• **What to do**:
Write out again, exactly, the lines below starting at the one with "Click the bottom Settle button" and ending at the one with "Open avatar of the 蚊子叮的嘛 commenter".

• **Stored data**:
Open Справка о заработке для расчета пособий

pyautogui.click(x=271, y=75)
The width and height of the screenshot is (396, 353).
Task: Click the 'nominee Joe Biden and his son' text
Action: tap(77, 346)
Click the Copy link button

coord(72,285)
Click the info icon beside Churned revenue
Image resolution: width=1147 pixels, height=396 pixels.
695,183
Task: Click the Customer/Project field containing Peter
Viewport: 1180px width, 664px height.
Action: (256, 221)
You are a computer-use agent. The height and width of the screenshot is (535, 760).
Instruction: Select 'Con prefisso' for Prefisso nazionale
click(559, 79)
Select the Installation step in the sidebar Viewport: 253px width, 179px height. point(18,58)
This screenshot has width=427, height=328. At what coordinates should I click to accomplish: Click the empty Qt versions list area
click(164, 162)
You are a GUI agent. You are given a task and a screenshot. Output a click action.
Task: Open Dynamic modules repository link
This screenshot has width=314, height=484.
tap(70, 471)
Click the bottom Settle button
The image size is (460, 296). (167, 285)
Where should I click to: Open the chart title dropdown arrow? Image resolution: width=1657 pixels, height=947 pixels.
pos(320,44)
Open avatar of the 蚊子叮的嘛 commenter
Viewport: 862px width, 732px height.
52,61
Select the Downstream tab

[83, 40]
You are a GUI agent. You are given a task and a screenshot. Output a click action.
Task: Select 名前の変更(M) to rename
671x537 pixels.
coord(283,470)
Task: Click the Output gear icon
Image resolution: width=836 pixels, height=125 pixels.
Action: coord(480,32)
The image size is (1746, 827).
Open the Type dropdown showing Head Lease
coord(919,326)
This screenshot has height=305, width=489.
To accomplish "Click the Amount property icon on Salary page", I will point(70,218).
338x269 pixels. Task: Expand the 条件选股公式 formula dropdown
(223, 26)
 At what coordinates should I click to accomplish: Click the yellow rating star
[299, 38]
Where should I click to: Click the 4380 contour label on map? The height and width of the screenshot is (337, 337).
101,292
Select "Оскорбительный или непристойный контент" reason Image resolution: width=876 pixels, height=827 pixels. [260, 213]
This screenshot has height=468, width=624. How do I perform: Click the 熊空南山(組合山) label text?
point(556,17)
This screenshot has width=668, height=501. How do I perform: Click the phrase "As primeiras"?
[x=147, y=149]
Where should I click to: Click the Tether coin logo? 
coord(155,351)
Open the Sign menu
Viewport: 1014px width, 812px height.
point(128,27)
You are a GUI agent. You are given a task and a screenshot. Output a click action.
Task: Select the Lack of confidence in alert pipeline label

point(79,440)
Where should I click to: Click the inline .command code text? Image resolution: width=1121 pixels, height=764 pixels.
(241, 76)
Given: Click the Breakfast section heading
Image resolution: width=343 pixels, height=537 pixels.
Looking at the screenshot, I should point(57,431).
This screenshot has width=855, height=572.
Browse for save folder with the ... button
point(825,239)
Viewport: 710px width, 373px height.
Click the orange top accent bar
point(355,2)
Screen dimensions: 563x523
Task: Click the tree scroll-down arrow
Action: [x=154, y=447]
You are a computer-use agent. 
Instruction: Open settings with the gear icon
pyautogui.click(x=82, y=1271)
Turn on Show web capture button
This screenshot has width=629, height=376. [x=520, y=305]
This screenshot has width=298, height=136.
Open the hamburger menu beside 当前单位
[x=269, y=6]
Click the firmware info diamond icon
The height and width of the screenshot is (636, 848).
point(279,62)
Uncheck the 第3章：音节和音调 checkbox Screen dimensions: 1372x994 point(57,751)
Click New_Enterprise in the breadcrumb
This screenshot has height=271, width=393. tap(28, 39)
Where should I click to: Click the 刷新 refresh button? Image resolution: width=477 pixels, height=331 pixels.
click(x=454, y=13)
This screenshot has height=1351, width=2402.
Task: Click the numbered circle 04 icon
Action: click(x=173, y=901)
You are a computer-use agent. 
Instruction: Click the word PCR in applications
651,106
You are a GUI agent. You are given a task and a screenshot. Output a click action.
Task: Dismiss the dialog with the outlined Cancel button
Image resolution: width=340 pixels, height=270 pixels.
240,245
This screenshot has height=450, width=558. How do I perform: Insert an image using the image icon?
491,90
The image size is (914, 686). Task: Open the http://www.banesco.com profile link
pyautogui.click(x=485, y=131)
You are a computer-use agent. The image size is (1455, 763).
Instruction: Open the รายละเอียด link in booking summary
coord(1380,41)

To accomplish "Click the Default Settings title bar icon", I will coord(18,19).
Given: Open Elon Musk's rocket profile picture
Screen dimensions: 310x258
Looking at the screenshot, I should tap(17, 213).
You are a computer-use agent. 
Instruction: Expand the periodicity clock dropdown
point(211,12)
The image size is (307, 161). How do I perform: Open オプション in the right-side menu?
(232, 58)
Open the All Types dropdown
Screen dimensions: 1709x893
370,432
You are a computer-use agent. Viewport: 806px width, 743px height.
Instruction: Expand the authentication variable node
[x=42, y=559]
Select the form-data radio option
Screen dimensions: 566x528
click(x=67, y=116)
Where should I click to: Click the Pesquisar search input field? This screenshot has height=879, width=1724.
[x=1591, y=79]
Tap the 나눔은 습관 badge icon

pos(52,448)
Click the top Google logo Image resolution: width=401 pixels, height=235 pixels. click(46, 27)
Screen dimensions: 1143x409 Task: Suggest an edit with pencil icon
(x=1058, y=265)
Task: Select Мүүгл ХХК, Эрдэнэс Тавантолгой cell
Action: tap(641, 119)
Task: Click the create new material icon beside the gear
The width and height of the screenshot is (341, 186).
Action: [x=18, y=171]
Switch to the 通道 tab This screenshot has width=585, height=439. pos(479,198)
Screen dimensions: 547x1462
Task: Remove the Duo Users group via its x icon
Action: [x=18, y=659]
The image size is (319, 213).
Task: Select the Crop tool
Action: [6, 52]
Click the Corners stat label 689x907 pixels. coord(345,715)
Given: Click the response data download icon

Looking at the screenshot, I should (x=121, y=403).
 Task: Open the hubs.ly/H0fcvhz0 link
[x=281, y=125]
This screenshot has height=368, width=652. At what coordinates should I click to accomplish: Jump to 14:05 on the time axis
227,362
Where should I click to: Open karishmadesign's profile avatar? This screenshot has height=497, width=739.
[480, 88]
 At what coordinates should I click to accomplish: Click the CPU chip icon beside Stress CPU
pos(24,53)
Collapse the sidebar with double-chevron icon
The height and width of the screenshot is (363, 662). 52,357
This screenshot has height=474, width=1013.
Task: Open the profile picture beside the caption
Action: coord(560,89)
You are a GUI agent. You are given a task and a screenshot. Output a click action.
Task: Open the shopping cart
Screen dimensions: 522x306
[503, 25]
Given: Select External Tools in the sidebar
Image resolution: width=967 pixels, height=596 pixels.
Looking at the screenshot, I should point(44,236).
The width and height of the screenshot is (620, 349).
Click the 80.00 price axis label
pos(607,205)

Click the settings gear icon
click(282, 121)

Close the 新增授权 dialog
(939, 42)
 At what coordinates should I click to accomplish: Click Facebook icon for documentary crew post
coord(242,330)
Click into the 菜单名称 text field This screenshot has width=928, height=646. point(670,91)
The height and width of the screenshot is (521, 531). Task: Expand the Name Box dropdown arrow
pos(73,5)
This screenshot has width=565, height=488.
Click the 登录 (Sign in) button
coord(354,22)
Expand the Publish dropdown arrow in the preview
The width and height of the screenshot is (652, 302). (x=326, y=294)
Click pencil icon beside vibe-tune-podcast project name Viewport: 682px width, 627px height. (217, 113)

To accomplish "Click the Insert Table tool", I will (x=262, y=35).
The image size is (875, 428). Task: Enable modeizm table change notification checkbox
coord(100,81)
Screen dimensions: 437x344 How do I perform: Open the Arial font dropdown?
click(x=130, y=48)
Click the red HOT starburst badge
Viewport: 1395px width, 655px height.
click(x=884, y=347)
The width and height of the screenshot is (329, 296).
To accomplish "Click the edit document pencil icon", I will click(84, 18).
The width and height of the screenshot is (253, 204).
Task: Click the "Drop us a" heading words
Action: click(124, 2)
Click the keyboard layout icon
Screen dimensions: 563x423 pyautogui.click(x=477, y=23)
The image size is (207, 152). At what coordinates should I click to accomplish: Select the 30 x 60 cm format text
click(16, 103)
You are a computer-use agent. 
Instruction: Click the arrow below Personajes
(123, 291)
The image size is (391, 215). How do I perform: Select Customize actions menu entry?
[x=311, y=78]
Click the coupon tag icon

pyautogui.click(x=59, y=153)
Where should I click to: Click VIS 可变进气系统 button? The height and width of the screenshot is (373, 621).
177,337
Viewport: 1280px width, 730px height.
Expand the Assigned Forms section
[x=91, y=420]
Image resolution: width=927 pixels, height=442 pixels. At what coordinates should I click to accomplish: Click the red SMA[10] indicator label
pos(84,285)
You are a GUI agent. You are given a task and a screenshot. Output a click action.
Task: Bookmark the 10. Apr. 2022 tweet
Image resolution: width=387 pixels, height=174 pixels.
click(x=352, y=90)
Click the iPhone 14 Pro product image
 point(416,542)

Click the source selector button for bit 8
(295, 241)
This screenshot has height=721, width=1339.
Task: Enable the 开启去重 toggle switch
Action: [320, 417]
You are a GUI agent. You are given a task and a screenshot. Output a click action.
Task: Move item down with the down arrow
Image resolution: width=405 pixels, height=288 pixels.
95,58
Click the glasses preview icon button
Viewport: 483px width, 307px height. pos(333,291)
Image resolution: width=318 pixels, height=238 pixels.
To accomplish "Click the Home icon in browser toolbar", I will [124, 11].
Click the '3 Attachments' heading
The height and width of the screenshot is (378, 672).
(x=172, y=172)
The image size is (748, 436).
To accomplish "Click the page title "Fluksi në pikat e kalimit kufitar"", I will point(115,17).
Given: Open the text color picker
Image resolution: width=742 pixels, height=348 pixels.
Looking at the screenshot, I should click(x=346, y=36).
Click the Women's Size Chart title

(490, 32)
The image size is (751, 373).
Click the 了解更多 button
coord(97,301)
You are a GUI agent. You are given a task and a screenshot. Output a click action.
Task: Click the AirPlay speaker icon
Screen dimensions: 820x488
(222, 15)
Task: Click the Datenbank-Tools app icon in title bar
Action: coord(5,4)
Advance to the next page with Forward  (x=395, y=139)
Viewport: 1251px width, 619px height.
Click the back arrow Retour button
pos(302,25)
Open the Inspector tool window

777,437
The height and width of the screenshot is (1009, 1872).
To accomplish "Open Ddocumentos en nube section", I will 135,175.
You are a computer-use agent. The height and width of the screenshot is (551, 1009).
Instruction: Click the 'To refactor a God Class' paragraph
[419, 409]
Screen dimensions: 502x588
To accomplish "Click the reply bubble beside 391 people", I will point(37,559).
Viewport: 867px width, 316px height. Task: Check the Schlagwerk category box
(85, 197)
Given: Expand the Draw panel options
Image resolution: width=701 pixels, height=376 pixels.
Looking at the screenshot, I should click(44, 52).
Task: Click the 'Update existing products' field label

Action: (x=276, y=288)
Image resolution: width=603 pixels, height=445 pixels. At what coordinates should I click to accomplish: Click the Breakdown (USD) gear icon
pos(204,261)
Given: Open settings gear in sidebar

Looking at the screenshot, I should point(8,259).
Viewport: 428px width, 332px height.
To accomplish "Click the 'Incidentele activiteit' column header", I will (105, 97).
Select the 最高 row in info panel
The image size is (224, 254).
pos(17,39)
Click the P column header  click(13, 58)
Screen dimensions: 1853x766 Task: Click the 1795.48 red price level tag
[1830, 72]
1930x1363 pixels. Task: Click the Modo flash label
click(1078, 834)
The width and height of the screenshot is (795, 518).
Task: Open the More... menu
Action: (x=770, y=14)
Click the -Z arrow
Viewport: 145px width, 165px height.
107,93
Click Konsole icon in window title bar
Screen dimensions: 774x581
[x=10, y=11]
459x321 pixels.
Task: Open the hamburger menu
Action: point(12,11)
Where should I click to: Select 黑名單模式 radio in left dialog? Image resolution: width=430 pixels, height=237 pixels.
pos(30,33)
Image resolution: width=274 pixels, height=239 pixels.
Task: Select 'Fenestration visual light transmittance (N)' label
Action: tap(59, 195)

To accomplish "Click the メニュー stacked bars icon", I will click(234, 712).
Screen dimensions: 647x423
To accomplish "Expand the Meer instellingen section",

• **Solved exercise**:
Click the bottom Settle button
The image size is (460, 296). (167, 285)
Where should I click to: Open the chart title dropdown arrow? Image resolution: width=1657 pixels, height=947 pixels.
pos(320,44)
Open avatar of the 蚊子叮的嘛 commenter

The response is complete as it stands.